Comme la température, tous ces éléments font émerger de nouvelles pressions de sélection. Ces dernières forcent les micro-organismes à s’adapter au fil de la sélection naturelle; cela augmente le risque qu’un d’entre eux trouve refuge chez l’Homme. Le phénomène n’est donc pas limité à l’Arctique, loin de là. Il est même beaucoup plus important dans d’autres environnements à la biodiversité déjà foisonnante. On peut notamment citer les immenses exploitations agricoles qui émergent de jungles tropicales déboisées.
Pour les chercheurs, il y a donc urgence à explorer toutes ces niches écologiques. Ils comptent ainsi estimer ce risque le plus précisément possible. Et il faudra le faire dans les plus brefs délais — tout en restant bien conscients que jusqu’à preuve du contraire, le risque épidémiologique associé à la fonte des glaces reste moins préoccupant que le désastre climatique actuel.

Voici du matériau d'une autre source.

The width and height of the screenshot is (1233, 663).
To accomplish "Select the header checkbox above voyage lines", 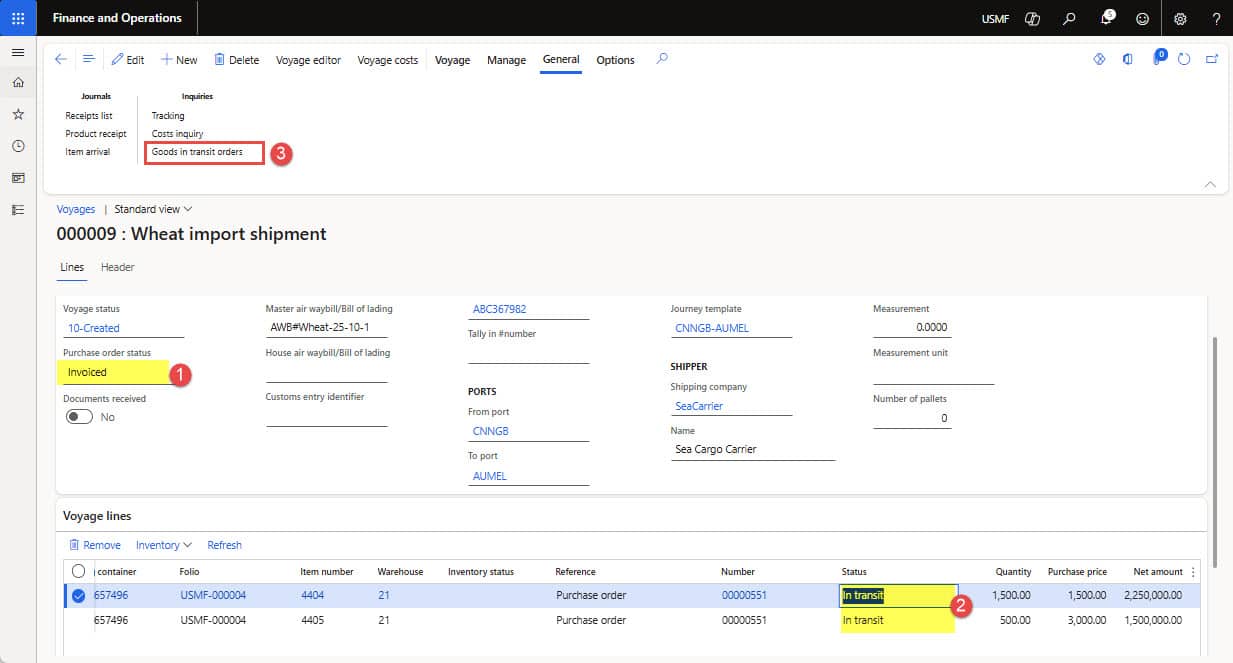I will coord(77,571).
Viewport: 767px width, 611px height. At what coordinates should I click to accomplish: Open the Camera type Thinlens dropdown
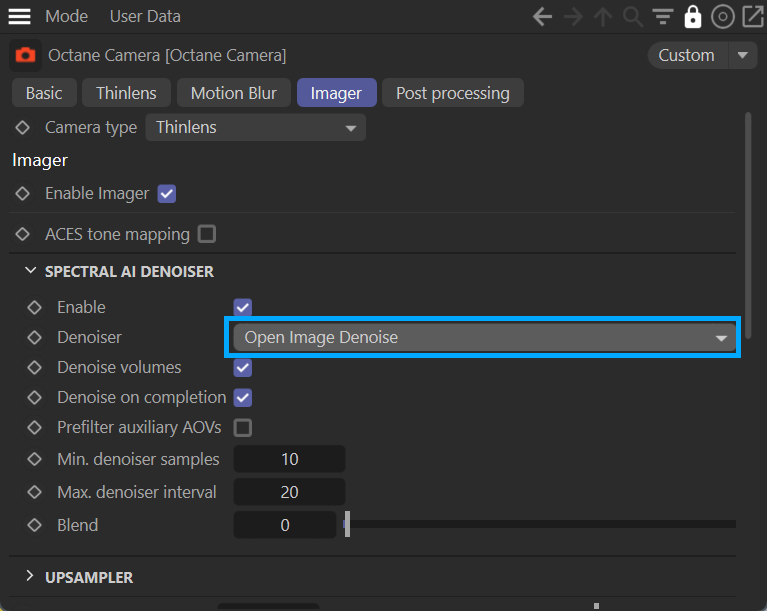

« Nous avons un besoin urgent d’explorer les mondes microbiens partout sur la planète pour contextualiser ces risques », explique Arwyn Edwards, directeur d’un centre de microbiologie environnementale à l’Université d’Aberystwyth cité par le Guardian.
« Deux choses sont très claires désormais », continue-t-il. « La première, c’est que l’Arctique se réchauffe rapidement, et les risques majeurs pour l’humanité proviennent de son influence sur le climat. La deuxième, c’est que des pathogènes originaires d’autre part trouvent leur chemin dans les écosystèmes vulnérables de l’Arctique. »
Morale de l’histoire : en attendant d’en savoir plus, la piste la plus évidente sera toujours de limiter l’impact du réchauffement climatique pour que ces micro-organismes restent prisonniers des glaces aussi longtemps que possible.